■ Work to complete ■
Beginning with the line that holds "开通会员 (1043, 36)", retype the rest of the listing exactly, last line included.

*-*-*

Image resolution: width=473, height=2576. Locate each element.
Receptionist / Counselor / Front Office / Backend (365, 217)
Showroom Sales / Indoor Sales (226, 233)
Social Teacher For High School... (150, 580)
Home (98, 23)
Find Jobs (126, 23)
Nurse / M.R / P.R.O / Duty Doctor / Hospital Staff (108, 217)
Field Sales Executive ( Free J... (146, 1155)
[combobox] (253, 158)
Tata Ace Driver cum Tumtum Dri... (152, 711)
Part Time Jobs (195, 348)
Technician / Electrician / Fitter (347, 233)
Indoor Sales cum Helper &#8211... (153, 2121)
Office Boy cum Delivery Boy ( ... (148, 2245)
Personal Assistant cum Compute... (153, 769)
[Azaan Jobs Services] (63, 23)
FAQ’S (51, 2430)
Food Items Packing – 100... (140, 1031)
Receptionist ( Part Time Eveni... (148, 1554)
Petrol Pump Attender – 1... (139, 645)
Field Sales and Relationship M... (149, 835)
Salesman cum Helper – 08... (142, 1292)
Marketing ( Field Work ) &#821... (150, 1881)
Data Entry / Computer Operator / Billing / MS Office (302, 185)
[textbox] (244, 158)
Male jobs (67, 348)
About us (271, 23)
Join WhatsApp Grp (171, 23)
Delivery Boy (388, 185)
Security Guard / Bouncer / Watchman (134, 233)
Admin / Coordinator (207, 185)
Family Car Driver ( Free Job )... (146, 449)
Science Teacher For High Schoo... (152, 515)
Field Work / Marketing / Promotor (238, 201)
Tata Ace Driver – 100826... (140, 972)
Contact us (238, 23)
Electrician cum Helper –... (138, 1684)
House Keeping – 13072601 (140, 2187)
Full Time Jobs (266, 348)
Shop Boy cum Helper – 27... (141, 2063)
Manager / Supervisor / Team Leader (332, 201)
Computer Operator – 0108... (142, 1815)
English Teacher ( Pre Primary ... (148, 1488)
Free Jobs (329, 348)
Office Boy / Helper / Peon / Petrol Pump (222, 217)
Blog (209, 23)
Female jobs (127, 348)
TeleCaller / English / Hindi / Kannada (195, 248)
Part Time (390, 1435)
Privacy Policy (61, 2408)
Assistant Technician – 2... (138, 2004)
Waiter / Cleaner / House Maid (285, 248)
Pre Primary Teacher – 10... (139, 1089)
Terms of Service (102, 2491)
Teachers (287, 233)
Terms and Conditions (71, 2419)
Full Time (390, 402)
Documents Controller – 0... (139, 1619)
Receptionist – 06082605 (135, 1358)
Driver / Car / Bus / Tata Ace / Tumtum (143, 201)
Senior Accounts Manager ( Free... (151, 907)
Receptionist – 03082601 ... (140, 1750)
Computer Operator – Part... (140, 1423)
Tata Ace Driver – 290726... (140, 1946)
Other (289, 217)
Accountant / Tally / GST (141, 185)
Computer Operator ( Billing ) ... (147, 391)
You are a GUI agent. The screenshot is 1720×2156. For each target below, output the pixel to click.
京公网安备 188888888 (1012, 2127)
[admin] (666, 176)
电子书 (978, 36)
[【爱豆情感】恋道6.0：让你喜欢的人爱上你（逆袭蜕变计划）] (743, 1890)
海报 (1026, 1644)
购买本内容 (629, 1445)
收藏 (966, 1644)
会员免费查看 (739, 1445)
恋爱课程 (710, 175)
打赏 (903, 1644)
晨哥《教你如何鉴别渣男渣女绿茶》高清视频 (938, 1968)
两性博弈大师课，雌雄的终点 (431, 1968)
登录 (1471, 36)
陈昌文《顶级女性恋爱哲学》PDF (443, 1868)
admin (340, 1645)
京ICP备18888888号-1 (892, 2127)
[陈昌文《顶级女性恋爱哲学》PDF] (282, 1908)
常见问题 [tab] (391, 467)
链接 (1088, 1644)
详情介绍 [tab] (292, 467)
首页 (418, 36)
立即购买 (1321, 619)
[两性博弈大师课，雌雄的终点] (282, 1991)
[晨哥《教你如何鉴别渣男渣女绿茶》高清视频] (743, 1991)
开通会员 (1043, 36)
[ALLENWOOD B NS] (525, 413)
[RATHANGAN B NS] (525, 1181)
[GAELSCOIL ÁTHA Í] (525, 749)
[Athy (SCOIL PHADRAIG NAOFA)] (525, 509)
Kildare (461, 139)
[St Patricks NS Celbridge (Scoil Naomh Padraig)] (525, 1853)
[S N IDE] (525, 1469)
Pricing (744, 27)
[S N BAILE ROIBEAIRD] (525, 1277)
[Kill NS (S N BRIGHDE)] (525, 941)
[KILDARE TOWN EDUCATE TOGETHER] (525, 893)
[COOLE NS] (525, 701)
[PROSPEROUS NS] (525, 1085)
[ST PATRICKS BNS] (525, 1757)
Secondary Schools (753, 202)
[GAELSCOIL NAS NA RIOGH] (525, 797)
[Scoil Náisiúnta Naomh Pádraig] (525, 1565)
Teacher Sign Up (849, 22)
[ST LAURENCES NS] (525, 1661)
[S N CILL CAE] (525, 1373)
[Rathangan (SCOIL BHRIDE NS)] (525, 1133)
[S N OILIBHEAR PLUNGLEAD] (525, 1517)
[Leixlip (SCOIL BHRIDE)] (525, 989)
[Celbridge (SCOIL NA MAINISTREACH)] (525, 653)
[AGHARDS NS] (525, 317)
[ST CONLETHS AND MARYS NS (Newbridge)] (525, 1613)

*-*-*

■ Expected output ■
开通会员 (1043, 36)
[ALLENWOOD B NS] (525, 413)
[RATHANGAN B NS] (525, 1181)
[GAELSCOIL ÁTHA Í] (525, 749)
[Athy (SCOIL PHADRAIG NAOFA)] (525, 509)
Kildare (461, 139)
[St Patricks NS Celbridge (Scoil Naomh Padraig)] (525, 1853)
[S N IDE] (525, 1469)
Pricing (744, 27)
[S N BAILE ROIBEAIRD] (525, 1277)
[Kill NS (S N BRIGHDE)] (525, 941)
[KILDARE TOWN EDUCATE TOGETHER] (525, 893)
[COOLE NS] (525, 701)
[PROSPEROUS NS] (525, 1085)
[ST PATRICKS BNS] (525, 1757)
Secondary Schools (753, 202)
[GAELSCOIL NAS NA RIOGH] (525, 797)
[Scoil Náisiúnta Naomh Pádraig] (525, 1565)
Teacher Sign Up (849, 22)
[ST LAURENCES NS] (525, 1661)
[S N CILL CAE] (525, 1373)
[Rathangan (SCOIL BHRIDE NS)] (525, 1133)
[S N OILIBHEAR PLUNGLEAD] (525, 1517)
[Leixlip (SCOIL BHRIDE)] (525, 989)
[Celbridge (SCOIL NA MAINISTREACH)] (525, 653)
[AGHARDS NS] (525, 317)
[ST CONLETHS AND MARYS NS (Newbridge)] (525, 1613)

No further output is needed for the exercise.